Although the plans do include provisions for special, short term visas for seasonal agricultural workers, the CBI believes that the net migration target will leave jobs unfilled.
Even if those coming into the UK are permitted to work in the country, employers will have to jump through regulatory hoops to prove as much. The proposals suggest that all security and criminal checks will be completed before individuals are permitted to enter the UK.
Jill Rutter of the Institute for Government think-tank said: “if you are a business, it will be much more complicated.” She told BBC Radio 4 that presently: “a lot of businesses just need to check somebody’s got an EU passport.” She said the plans: “are going to bring an awful lot of businesses into dealings with the Home Office. So for them it’s a lot less simple.”
As with so much of the Brexit saga, nothing has been formally agreed or set in stone. Until negotiations are finalised, Westminster won’t formalise any policy, meaning businesses aren’t able to plan effectively. What these new policies outline is a future where British businesses will struggle to fill lower-skilled, lower-paid jobs with British citizens. Businesses will also have to pay significantly higher salaries for the highly-qualified experts they cannot find domestically.
Whatever policy eventually comes into force, it is likely to form the basis of any reciprocal agreements with the EU and other nations.
The plans also announced a scheme to give preferential treatment to people coming from ‘low-risk’ nations, speeding up their entry times. Presumably this status will also allow for faster processing of immigration paperwork, but that is yet to be discussed publicly.

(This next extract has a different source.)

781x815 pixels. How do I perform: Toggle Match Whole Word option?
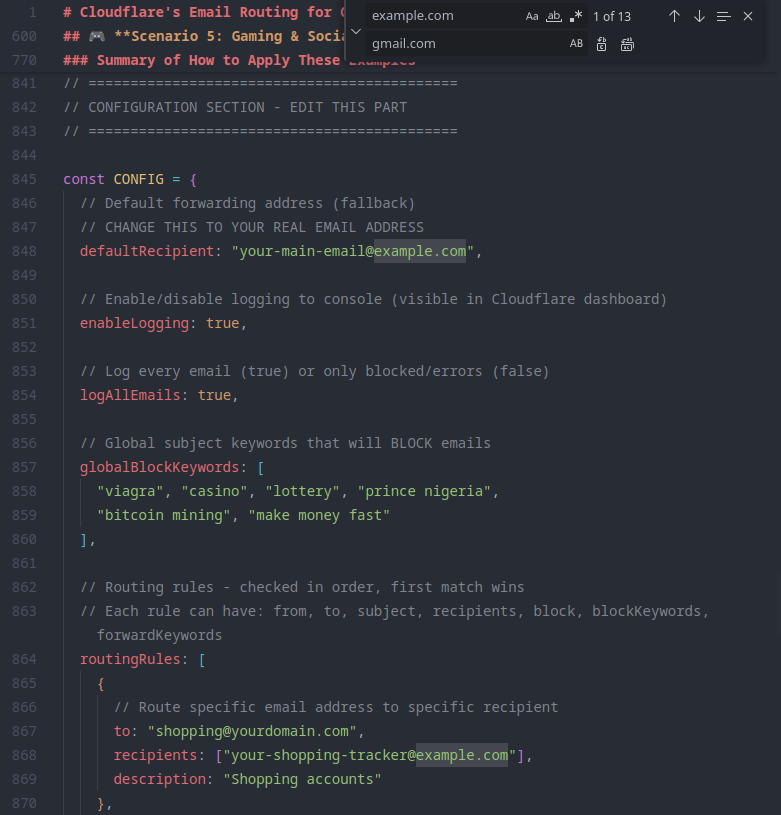[x=554, y=16]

British people living in the EU are understandably concerned that rule changes in London may impact their lives overseas. In September, Mrs May promised to safeguard the rights of EU nationals already living in the UK, even in the event of a no-deal Brexit. She told the three million plus EU citizens living in the UK: “I want to be clear with you, that even in the event of a no deal, your rights will be protected. You are our friends, our neighbours, our colleagues. We want you to stay.”
Whilst there is nothing approaching a reciprocal agreement in place yet, it is likely that Brits already in EU countries can expect to hear similar promises.
As March 2019 rapidly approaches, the future looks less and less certain as more issues are raised and fewer solutions are proposed.